Problem details ::
Filter these records by the string "column", copying each line that holds it.

Items listed in a dataset ::

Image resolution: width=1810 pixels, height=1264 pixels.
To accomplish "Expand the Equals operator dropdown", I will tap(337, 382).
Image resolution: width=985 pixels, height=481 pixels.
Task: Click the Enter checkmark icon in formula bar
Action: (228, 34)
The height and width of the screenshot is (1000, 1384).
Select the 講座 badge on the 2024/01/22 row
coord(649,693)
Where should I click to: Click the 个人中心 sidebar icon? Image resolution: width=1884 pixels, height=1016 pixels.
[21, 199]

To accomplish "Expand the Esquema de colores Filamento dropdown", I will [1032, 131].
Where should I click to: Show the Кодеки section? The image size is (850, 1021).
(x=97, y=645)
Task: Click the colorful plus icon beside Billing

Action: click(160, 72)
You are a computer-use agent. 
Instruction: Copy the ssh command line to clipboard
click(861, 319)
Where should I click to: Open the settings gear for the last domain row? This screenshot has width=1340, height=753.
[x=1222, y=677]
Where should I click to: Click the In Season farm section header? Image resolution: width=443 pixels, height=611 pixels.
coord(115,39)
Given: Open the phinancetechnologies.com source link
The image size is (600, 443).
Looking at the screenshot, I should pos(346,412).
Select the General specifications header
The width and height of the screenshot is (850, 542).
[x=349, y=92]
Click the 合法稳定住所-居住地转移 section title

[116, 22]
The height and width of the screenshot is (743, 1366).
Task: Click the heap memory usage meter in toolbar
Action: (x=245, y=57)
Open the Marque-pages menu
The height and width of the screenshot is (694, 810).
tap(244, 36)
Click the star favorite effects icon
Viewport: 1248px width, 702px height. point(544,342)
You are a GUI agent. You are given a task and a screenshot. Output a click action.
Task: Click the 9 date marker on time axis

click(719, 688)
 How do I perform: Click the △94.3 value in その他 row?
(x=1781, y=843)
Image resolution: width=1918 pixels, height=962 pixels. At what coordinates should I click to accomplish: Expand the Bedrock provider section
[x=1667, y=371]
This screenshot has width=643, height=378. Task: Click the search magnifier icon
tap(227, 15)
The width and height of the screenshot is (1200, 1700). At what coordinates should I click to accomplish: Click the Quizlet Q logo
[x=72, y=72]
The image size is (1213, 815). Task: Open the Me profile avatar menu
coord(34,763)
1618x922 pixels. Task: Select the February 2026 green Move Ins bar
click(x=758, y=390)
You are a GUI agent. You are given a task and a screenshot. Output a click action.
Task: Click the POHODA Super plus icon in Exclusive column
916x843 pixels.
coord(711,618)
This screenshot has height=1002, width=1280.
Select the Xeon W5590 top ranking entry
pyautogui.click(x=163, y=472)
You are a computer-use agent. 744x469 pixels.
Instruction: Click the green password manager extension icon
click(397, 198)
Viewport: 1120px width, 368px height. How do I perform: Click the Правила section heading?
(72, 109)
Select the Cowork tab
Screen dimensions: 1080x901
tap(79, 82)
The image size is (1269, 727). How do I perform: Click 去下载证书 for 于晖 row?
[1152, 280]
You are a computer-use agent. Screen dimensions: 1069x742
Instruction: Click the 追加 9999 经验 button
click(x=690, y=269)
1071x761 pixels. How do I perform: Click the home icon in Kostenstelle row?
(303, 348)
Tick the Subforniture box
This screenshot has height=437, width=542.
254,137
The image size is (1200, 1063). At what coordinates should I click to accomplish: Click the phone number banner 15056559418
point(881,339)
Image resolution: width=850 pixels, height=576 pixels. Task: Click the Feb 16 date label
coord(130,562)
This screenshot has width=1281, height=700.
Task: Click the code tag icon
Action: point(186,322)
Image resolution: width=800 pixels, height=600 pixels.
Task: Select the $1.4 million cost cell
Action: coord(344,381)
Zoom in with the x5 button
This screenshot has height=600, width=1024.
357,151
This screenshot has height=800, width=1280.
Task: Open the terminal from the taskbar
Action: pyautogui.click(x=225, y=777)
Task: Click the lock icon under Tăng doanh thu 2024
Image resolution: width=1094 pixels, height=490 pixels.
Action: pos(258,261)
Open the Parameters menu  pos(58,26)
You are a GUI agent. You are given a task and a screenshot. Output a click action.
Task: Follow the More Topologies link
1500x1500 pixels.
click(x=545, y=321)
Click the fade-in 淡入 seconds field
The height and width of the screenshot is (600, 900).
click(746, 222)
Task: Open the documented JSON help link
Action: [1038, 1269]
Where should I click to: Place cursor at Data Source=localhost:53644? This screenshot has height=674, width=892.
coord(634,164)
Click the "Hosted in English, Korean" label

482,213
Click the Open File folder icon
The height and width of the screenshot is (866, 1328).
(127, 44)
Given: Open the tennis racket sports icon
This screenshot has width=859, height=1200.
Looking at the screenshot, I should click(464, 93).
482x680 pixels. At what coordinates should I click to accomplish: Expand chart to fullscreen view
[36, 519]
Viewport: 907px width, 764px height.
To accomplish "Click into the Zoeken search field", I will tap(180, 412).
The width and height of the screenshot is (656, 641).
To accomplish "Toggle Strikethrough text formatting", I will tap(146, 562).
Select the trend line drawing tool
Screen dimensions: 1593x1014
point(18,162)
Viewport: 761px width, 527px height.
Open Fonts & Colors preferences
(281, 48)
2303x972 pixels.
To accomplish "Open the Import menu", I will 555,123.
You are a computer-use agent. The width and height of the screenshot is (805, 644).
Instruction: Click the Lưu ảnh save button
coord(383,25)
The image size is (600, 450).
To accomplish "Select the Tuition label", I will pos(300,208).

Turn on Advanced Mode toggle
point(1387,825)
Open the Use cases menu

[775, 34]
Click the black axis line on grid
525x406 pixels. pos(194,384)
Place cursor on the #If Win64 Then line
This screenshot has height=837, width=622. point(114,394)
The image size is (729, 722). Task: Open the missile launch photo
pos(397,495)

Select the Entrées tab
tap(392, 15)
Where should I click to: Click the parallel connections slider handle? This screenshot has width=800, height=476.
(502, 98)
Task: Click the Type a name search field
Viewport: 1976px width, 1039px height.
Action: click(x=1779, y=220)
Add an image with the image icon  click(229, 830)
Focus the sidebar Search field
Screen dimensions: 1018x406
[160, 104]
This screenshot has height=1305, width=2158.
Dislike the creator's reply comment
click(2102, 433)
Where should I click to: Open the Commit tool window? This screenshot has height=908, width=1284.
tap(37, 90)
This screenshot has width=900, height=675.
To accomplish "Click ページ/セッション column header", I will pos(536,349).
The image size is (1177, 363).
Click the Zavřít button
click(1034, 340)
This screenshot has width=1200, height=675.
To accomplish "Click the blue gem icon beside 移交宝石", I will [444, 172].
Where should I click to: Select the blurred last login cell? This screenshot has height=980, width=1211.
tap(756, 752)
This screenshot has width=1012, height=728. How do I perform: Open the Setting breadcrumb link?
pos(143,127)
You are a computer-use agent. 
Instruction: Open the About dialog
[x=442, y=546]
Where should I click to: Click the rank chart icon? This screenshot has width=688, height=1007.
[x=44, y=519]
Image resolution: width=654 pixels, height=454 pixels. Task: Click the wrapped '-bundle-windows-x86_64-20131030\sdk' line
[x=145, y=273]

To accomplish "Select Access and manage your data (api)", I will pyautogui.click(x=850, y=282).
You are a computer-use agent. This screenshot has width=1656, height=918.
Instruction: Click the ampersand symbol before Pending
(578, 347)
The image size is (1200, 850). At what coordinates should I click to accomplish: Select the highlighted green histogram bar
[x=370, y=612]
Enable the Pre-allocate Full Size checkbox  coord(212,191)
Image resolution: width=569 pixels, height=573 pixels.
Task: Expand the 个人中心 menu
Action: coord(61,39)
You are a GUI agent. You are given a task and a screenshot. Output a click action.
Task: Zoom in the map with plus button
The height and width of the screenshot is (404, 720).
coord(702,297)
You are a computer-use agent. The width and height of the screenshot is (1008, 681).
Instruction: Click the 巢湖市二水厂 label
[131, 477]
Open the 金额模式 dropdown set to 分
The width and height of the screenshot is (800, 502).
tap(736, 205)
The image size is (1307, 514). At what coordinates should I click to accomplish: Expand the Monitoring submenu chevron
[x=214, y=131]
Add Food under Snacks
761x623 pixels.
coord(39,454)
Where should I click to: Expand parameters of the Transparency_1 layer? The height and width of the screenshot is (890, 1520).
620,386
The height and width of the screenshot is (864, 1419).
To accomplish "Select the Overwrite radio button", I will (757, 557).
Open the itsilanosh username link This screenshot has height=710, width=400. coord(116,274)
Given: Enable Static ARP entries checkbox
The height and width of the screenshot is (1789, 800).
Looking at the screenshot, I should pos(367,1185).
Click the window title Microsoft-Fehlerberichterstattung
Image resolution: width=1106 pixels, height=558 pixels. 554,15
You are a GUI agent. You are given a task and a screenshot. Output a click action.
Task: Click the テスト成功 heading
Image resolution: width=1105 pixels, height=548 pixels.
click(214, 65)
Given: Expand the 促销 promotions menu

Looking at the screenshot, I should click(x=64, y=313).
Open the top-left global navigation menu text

Response for this exercise ::
Task: Click the POHODA Super plus icon in Exclusive column
To accomplish "Click ページ/セッション column header", I will pos(536,349).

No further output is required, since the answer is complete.